*DOCUMENT SECTION:*
Accordingly, mitigating human errors in driving is a challenge, and there is currently a growing trend in the proposal for technological solutions intended to integrate driver information into advanced driving systems to improve driver performance and ergonomics. The study of human factors in the field of driving is a multidisciplinary field in which several areas of knowledge converge, among which stand out psychology, physiology, instrumentation, signal treatment, machine learning, the integration of information and communication technologies (ICTs), and the design of human-machine communication interfaces.
The main objective of this thesis is to exploit knowledge related to the different facets of human factors in the field of driving. Specific objectives include identifying tasks related to driving, the detection of unfavorable cognitive states in the driver, such as stress, and, transversely, the proposal for an architecture for the integration and coordination of driver monitoring systems with other active safety systems. It should be noted that the specific objectives address the critical aspects in each of the issues to be addressed.
Identifying driving-related tasks is one of the primary aspects of the conceptual framework of driver modeling. Identifying maneuvers that a driver performs requires training beforehand a model with examples of each maneuver to be identified. To this end, a methodology was established to form a data set in which a relationship is established between the handling of the driving controls (steering wheel, pedals, gear lever, and turn indicators) and a series of adequately identified maneuvers. This methodology consisted of designing different driving scenarios in a realistic driving simulator for each type of maneuver, including stop, overtaking, turns, and specific maneuvers such as U-turn and three-point turn.

*ENTRIES PROVIDED:*

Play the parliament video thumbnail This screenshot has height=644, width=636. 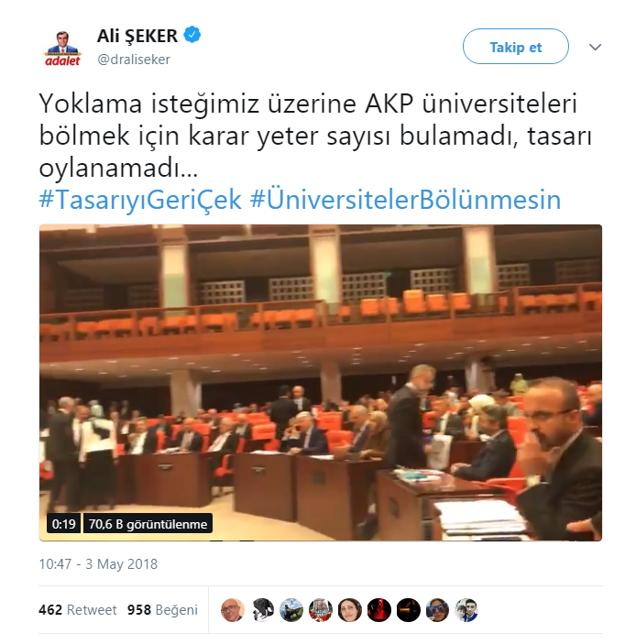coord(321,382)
---
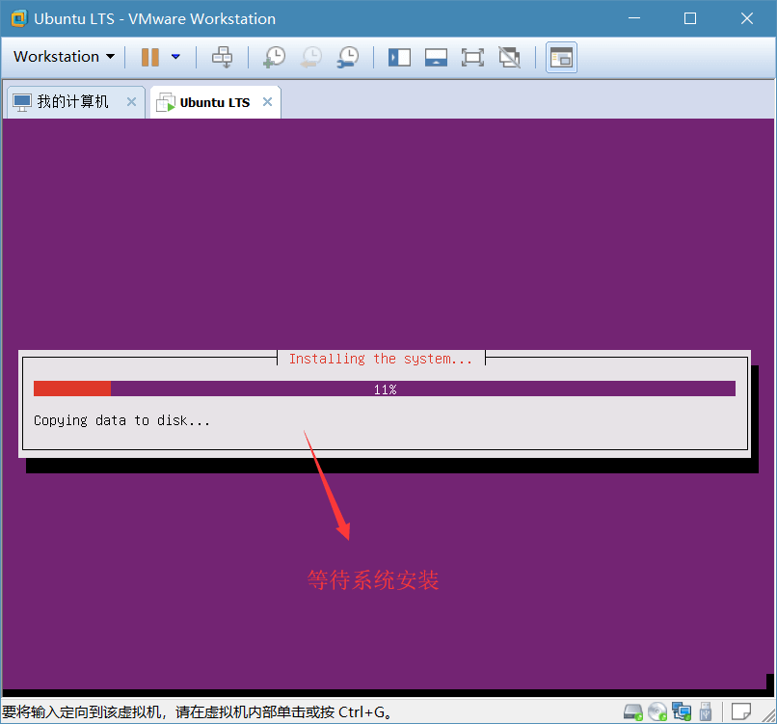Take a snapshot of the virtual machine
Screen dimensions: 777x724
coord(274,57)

*USING THE INFORMATION:*
[1] In the text on human factors in driving, which driving controls were linked to the maneuvers in the data set?
[2] Write the next part of the text on human factors in driving, starting after its final sentence.

*ACTIVITY ANSWERS:*
[1] The steering wheel, pedals, gear lever, and turn indicators.

[2]
From the perspective of detecting unfavorable cognitive states in the driver, stress can damage cognitive faculties, causing failures in the decision-making process. Physiological signals such as measurements derived from the heart rhythm or the change of electrical properties of the skin are reliable indicators when assessing whether a person is going through an episode of acute stress. However, the detection of stress patterns is still an open problem. Despite advances in sensor design for the non-invasive collection of physiological signals, certain factors prevent reaching models capable of detecting stress patterns in any subject. This thesis addresses two aspects of stress detection: the collection of physiological values during stress elicitation through laboratory techniques such as the Stroop effect and driving tests; and the detection of stress by designing a process flow based on unsupervised learning techniques, delving into the problems associated with the variability of intra- and inter-individual physiological measures that prevent the achievement of generalist models.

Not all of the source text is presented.